* **Activity**:
The entries that follow should be repeated exactly, with no pictures kept.

* **Extracted data**:
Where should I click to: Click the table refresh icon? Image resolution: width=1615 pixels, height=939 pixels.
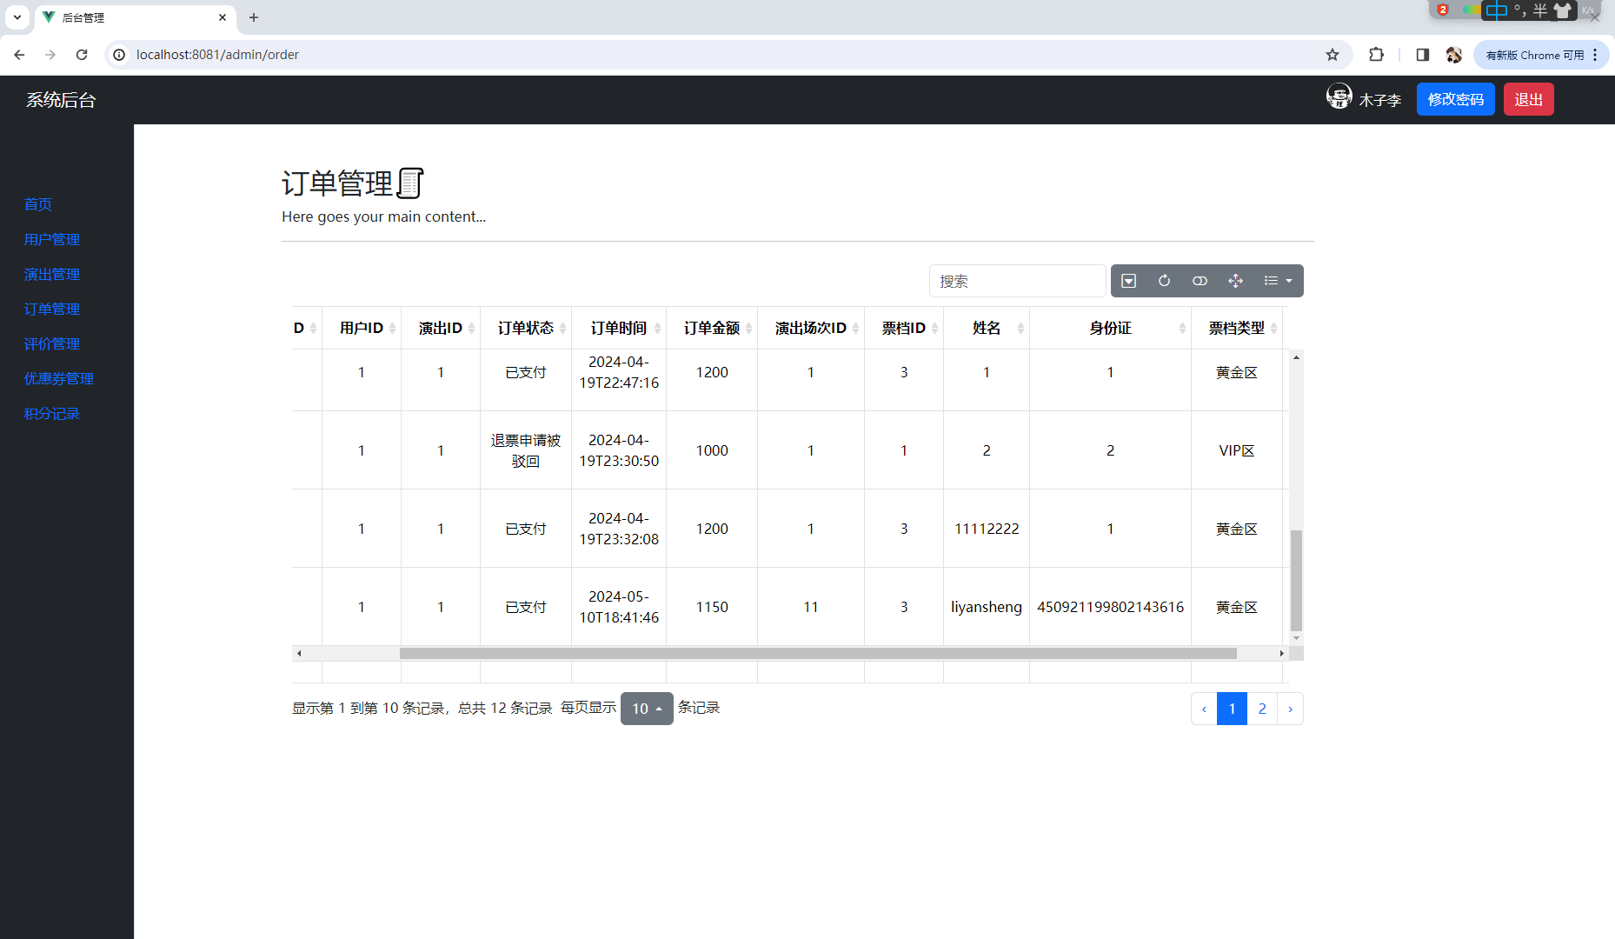tap(1164, 281)
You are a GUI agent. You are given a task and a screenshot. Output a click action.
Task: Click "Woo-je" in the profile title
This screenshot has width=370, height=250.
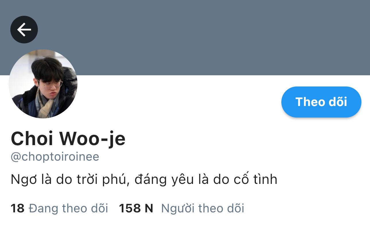92,139
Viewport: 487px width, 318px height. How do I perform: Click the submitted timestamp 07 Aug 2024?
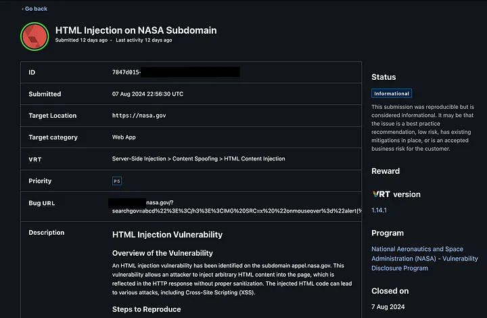147,94
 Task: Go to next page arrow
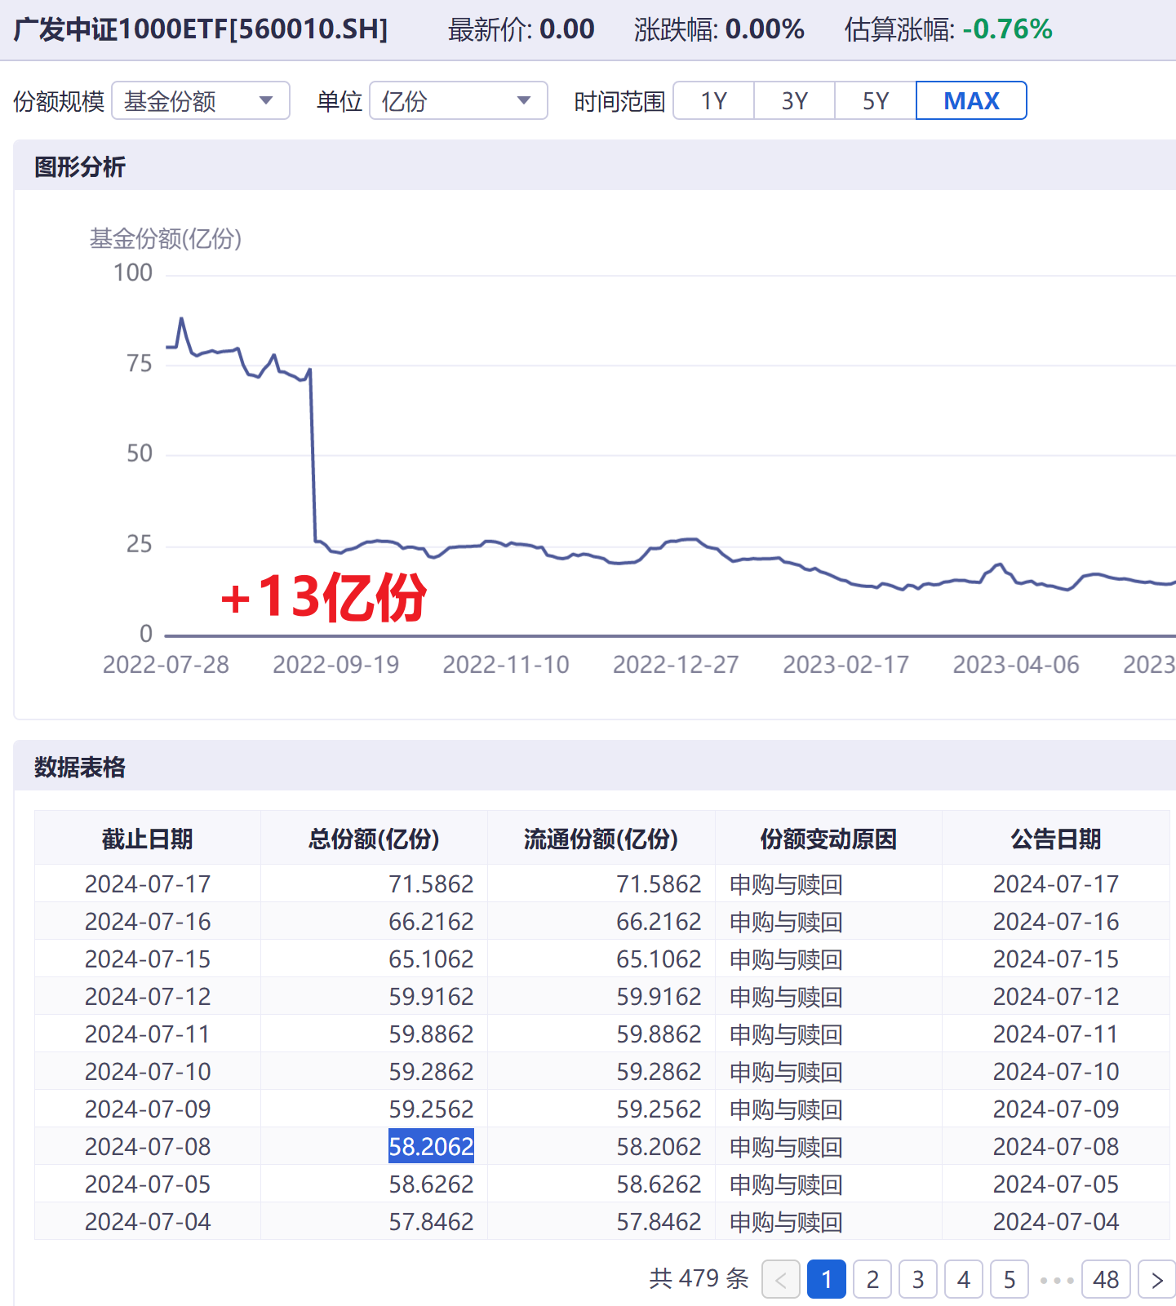pos(1156,1280)
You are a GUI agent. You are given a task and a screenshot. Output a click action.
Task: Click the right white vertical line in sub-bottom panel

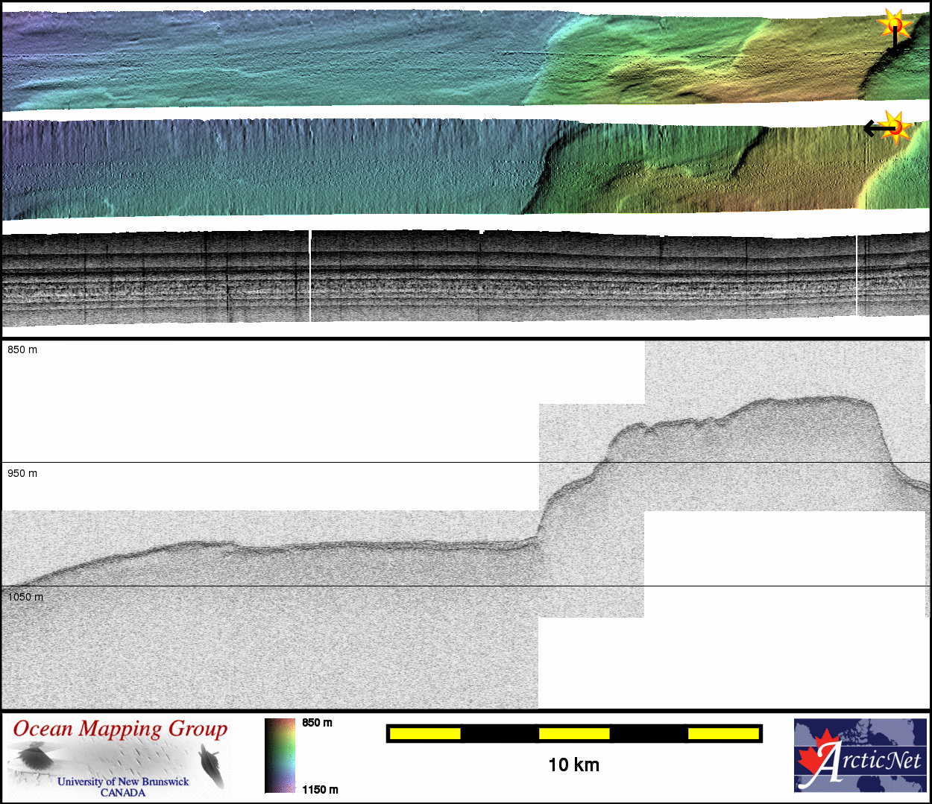tap(857, 276)
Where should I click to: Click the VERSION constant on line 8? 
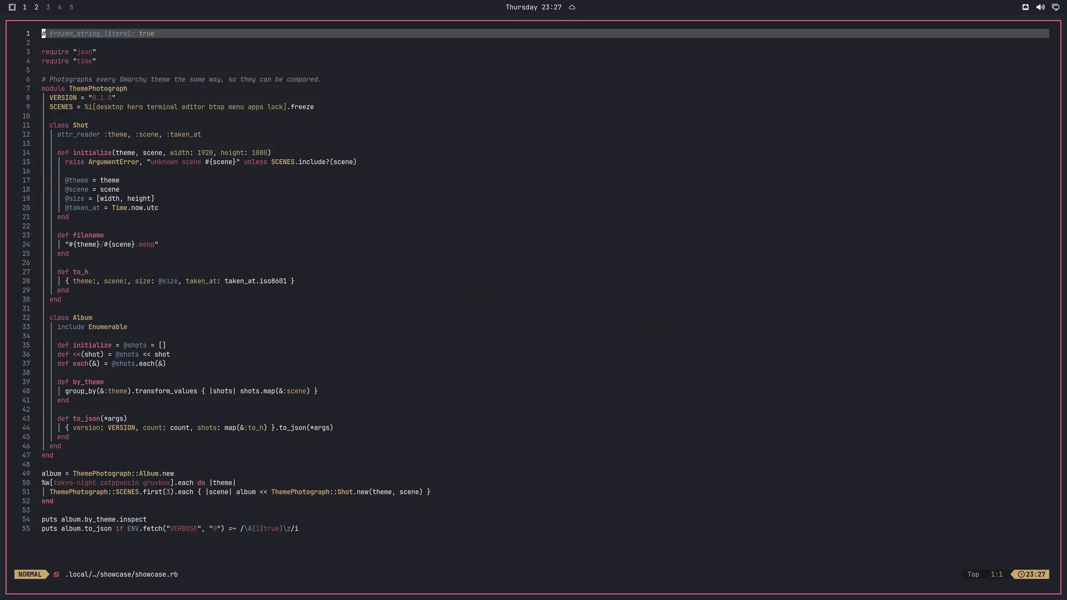pos(63,98)
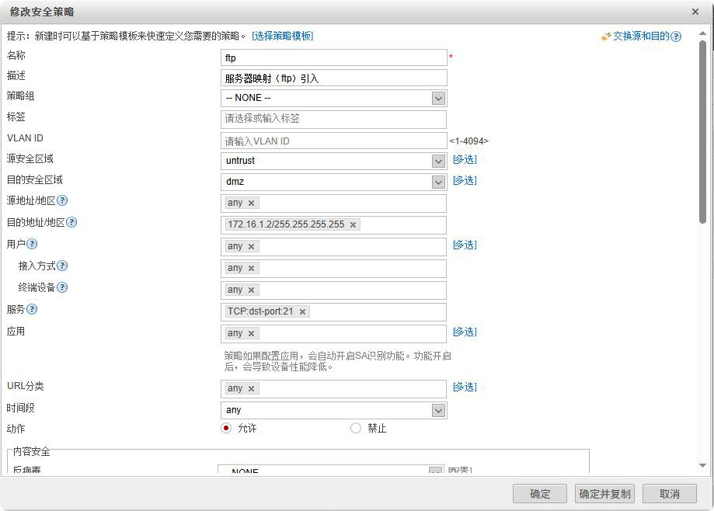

* **Worked solution**:
Where should I click to: Click the table refresh icon? Image resolution: width=1615 pixels, height=939 pixels.
tap(1164, 281)
You are a GUI agent. You are given a task and a screenshot. Output a click action.
Task: Click "Woo-je" in the profile title
This screenshot has width=370, height=250.
92,139
Viewport: 487px width, 318px height. How do I perform: Click the submitted timestamp 07 Aug 2024?
147,94
 Task: Go to next page arrow
pos(1156,1280)
You are a GUI agent. You are given a task and a screenshot. Output a click action.
Task: Click the right white vertical line in sub-bottom panel

tap(857, 276)
Where should I click to: Click the VERSION constant on line 8? 
pos(63,98)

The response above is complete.